Just wondering.. I'm 27 and I still love new things, but my opinion has shifted to the point where I feel like I prefer older things from my life to the new things.. if that makes sense. I mean it's pretty much 50/50, but things are starting to lean toward the memories. My wonder at nostalgia has become greater than my wonder at new things I guess is how I would describe it. Part of me thinks I'm just old enough to have experienced the cyclical nature of things.. ie seeing that everything is basically a redo of something that happened before.. I see that from within my own lifetime. Music I liked when I was 17, is appearing now 10 years later influencing things that kids think are new Anyway, how old were you when you started feeling this way ? (if it's happened to you yet.. and if it hasn't, how old are you)
Hello seriouslywtf I can absolutely understand that 100%. It's kinda weird, but I love thinking about the 'coolness' and 'originality' of the '60's even though I wasn't even born then. Things like Beatles concerts, internal house decoration and the way people used to dress - I even love older times, like Sherlock Holmes stuff with bowler hats and really polite upper class people who said 'good morning' as they walked past. I wish that everything could be Titanicesque (but without the sinking).
I've always been nostalgic, but not for icons and paraphernalia from another time that really meant nothing to me. It's been for rites of passage and things that bring back good memories, such as places, movies, songs, cars, restaurant chains which are no longer, and stuff like that.
I'm already nostalgic at 19! TV shows come on and I think back to how I felt as a kid. Music comes on the radio and I think back to how I felt in elementary school. I go through photo albums and think back to the moments captured in the photos. I'm totally like that. I also get weird feelings when I go back to a spot I was in YEARS ago. I recently went to a spot I hadn't been in for 12 years. Standing at that same spot in spacetime just kind of makes me feel happy. 12 years ago little me was standing there, and then there I was all grown and with so much more life experience. Going to places like the pyramids would have a profound effect on me. 3000 years old and I would be standing there looking at them like a pharoah would have. Except this time, I would have gotten out of my car, and maybe checked my cell phone before taking a picture of the pyramids. See what I mean. It makes me feel spooky. The ancient Egyptians had no idea of what was to come, and whenever I go to a place that I was years ago, I think back and wonder what I would have thought if I knew everything that would happen to me in that time period.
I HATE NOSTALGIA. I am a huge gamer, particularly in the Halo Series. So hearing the soundtrack to any Halo game gives me massive nostalgia.

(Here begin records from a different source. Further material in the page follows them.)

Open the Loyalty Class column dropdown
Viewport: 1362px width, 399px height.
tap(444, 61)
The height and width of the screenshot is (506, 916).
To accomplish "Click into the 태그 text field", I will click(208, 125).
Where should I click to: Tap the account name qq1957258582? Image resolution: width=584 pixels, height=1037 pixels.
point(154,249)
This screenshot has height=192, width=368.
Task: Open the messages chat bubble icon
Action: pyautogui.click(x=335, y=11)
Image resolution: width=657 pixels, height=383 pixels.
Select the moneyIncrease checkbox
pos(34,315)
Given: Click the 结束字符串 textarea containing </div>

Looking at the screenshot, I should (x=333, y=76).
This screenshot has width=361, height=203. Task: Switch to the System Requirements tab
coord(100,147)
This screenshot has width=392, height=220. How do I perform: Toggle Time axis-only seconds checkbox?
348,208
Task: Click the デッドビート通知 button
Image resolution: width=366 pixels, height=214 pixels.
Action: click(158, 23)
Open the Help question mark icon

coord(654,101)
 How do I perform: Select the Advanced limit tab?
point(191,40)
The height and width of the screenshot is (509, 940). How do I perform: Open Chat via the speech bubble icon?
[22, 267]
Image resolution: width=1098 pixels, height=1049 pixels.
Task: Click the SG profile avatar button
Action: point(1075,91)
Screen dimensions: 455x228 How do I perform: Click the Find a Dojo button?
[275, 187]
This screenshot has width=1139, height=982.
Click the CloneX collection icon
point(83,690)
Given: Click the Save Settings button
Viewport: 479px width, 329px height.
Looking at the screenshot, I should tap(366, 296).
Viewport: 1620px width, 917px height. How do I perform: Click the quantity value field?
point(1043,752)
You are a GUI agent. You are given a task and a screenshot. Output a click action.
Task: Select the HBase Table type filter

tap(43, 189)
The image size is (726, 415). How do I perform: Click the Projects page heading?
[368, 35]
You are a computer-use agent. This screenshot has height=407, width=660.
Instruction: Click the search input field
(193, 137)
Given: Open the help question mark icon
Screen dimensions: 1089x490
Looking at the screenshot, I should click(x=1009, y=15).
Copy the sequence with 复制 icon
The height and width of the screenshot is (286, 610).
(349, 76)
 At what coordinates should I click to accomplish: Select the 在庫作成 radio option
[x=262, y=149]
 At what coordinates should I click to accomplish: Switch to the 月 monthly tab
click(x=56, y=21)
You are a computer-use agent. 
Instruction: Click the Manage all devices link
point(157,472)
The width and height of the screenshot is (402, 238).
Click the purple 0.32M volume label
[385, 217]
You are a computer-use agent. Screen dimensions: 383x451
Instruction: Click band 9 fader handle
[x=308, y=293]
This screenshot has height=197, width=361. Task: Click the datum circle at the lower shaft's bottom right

I get nostalgia when I go to Queensland. Everything from the air to walking around the streets brings back memories from my early childhood.
Sound is the only thing that really trigger nostalgia in me for some reason. Whether it's a soundtrack from an old video game, a movie, or even hearing a sprinkler go in the summer time. I haven't really gotten to the point to where I can honestly say I prefer the past or the current times, because both have their upsides. I also don't seem to have the rose colored glasses that a lot of people have, because I see things from my childhood all the time, and I can honestly say that I don't like them some of them anymore. I'm sure there will come a time when I will prefer things from my past, but I look forward to the future right now. Though I will admit that a little nostalgia is nice once in awhile, I'd rather not live too far in the past.
Like at the age of 8... I'm so nostalgic. I don't think I'll ever leave my city because I get so homesick. Songs that I loved 3 years ago and haven't heard for a while make me cry when I hear them again. It's weird because I'm way too young to be nostalgic i think
I'm only 18, but I have been experiencing a lot of nostalgia lately. I think this can be attributed to this shift in my life. Now is the time where everything is changing. One thing really brought intense feelings of nostalgia for me recently. To be honest, I was almost brought to tears. From the time I was 3 to about 13, my grandma and my mom would vacation in Ocean City every summer for two weeks. We always stayed in the same hotel and in the same room. We had to stop going because it got so expensive. I was in OC recently with my friends family, staying at her beach house. When we would go into town, we would often drive past the hotel. It brought back such found memories of sitting on the beach in the evening, laughing about whatever with my family. Watching the sunset from the balcony. I could even remember scenes in my head of collecting sea shells with my grandma and making sand castles with my mom. Everything was so carefree then and the worries of life now, didn't even exist. I guess I'm just really sentimental.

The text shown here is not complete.